- Poster
- Directed by: Kenny Basumatary
- Screenplay by: Kenny Basumatary
- Based on: Comedy Of Errors by William Shakespeare
- Produced by: Kenny Basumatary; B P Deori; Durlov Baruah; Marquish Basumatary;
- Starring: Kenny Deori Basumatary; Utkal Hazowary; Sarmistha Chakravorty; Eepsita Hazarika; Bonny Deori; Tony Deori Basumatary; Bibhuti Bhushan Hazarika; Yashraj Jadhav; Montu Deori; Amar Singh Deori; Suneet Bora;
- Cinematography: Suruj Deka;
- Music by: Derrick Corriea; Tony Basumatary; Utkarsh Dhotekar;
- Production company: Kenny DB Films
- Distributed by: Kuhipaat Films
- Release date: 19 April 2017;
- Running time: 124 minutes
- Country: India
- Language: Assamese
- Budget: 30 Lakhs INR
- Box office: 45 Lakhs INR

= Local Kung Fu 2 =

Local Kung Fu 2 is an Indian Assamese language Kung fu Martial arts-comedy film. It is directed by Kenny Basumatary and produced by Durlov Baruah. It is the spiritual sequel to 2013 film Local Kung Fu. The film is based on William Shakespeare's The Comedy of Errors. The film-makers successfully raised money for post-production through crowdfunding and the film was released on April 19, 2017.

==Synopsis==
The film is an action adaptation of William Shakespeare's Comedy of Errors with a twist. One pair of twins, which grew up in Guwahati, knows fighting, while the other pair, which grew up in Tezpur, doesn't.
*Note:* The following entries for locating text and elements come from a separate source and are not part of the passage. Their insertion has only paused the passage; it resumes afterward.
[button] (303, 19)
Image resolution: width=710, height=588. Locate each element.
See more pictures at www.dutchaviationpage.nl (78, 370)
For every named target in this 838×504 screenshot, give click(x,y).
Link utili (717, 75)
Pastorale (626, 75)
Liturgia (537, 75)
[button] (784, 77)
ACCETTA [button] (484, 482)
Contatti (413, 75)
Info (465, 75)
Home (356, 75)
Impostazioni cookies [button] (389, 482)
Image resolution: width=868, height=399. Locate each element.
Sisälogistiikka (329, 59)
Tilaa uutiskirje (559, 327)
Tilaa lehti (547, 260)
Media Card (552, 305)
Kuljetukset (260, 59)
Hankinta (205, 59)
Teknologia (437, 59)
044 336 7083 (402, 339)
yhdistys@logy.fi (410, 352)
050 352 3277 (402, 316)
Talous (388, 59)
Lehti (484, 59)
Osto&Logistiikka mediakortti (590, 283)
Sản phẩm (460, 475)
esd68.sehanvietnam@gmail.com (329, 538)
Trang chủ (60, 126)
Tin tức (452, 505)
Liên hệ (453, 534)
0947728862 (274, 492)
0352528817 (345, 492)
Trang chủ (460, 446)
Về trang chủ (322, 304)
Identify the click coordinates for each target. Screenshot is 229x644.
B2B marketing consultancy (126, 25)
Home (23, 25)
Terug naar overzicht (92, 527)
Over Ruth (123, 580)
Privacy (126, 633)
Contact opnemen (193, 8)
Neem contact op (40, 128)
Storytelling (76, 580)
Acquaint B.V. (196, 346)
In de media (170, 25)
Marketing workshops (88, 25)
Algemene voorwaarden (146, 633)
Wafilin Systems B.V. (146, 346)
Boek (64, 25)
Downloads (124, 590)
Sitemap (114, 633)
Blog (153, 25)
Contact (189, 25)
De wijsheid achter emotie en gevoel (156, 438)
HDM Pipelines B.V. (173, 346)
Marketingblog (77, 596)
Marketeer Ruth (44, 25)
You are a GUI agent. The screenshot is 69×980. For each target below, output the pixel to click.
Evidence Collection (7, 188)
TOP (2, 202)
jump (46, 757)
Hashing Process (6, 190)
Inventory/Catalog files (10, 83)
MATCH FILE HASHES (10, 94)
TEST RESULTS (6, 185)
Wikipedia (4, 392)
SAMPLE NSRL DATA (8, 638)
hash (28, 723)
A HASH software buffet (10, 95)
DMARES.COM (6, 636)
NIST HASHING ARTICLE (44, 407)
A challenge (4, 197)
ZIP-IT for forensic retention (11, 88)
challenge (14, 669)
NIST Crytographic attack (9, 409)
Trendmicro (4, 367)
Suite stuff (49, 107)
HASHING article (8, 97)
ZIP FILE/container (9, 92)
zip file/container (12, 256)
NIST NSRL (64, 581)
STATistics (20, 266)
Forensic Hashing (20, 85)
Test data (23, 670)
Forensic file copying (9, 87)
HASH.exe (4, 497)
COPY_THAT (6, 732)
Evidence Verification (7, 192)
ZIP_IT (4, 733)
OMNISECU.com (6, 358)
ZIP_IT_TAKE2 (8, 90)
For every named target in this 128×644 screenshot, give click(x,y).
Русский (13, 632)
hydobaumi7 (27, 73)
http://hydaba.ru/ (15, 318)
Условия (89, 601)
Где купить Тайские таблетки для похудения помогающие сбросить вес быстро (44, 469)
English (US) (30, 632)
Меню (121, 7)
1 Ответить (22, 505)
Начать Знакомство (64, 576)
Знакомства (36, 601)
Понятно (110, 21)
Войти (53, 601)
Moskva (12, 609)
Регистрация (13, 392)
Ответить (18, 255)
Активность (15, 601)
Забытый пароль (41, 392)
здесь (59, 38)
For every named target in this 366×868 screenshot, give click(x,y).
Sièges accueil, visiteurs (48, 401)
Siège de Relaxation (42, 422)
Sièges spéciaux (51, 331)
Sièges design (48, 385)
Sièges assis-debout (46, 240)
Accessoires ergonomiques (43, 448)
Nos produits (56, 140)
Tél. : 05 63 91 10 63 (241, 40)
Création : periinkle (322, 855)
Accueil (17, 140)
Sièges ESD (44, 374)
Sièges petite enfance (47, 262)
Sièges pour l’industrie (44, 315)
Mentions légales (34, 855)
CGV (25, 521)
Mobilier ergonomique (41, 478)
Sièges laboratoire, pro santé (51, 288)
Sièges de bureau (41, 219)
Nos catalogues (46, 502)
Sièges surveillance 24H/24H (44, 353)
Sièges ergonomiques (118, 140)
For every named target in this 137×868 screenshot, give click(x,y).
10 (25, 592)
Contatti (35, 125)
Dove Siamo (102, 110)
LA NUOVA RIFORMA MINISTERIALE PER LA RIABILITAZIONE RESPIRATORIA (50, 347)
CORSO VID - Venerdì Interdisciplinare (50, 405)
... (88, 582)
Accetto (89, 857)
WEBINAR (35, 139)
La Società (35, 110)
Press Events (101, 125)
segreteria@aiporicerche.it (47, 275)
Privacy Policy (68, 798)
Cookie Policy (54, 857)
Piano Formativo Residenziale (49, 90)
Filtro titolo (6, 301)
Deep and Arun Mohan are twin from Guwahati. They are proficient in martial arts. They flee to Tezpur to escape from thugs. Meanwhile, Deepu and Tarun Mohan are their doppelganger twin living in tezpur. They run a business and aren't proficient in fighting. The wife of Tarun get suspicious when she saw her husband avoiding her, as well mistaking Arun for her husband Tarun. In the climax, Deep and Arun rescue Deepu and Tarun from thugs.

==Cast==
- Kenny Basumatary in dual role as Deep/Deepu
- Utkal Hazowary in dual role as Arun Mohan/Tarun Mohan
- Sarmistha Chakravorty as Adriana
- Eepsita Hazarika as Lucy
- Bonny Deori as Biku
- Tony Deori Basumatary as Bob
- Bibhuti Bhushan Hazarika as GK
- Yashraj Jadhav as Pankhi Baba
- Montu Deori as Bhagin
- Amar Singh Deori as Mama
- Suneet Bora as Rahul
- Mrigendra Konwar as Mr. Possessive
- Rajib Kro as Gang leader (Cameo)

== Sound Track ==
This movie has 7 songs playing in the background of the movie.

Song Playback Singer

1. Kung Fu You: Tony DB
2. Jote Tote: Ambar Das
3. Pi: Manu and Chow
4. His name is G.K.: Bonny Deori
5. Kheli Meli Mon: Anisha Saikia
6. Maya Bhora Jibon: Utkol Hazowary
7. Boroxa: Utkol Hazowary

==Sequel==
Kenny told reporter of possible release of Local Kung Fu 3 by winter of 2023. Local Kung Fu 3, the direct sequel to the first installment was released on 5 September 2024.